*Try it*
Report every line of the material that contains the string "will".

*Task input*
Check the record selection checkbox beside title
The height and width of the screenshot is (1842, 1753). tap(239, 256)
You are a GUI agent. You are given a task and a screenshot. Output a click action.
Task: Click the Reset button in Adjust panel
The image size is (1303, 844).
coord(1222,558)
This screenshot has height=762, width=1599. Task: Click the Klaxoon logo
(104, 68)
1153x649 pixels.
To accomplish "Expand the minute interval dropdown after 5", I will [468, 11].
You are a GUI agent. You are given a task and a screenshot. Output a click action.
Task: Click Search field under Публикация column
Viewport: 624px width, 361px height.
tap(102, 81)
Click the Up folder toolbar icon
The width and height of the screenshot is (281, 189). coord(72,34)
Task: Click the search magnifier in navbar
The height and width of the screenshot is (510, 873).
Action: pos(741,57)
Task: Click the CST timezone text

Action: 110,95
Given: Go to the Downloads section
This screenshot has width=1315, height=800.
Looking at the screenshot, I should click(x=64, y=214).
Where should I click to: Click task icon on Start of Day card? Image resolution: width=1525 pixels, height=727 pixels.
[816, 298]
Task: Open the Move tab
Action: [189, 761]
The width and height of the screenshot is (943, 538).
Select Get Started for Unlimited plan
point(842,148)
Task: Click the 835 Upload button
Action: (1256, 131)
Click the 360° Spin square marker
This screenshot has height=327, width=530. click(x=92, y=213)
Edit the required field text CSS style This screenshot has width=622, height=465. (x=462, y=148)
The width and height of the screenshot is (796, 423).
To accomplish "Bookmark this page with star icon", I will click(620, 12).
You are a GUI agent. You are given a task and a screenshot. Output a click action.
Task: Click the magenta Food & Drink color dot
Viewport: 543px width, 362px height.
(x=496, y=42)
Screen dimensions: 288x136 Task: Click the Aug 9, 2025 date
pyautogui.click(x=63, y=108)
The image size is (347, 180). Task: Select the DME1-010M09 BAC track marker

*Exercise answer*
To accomplish "Expand the minute interval dropdown after 5", I will [468, 11].
To accomplish "Bookmark this page with star icon", I will click(620, 12).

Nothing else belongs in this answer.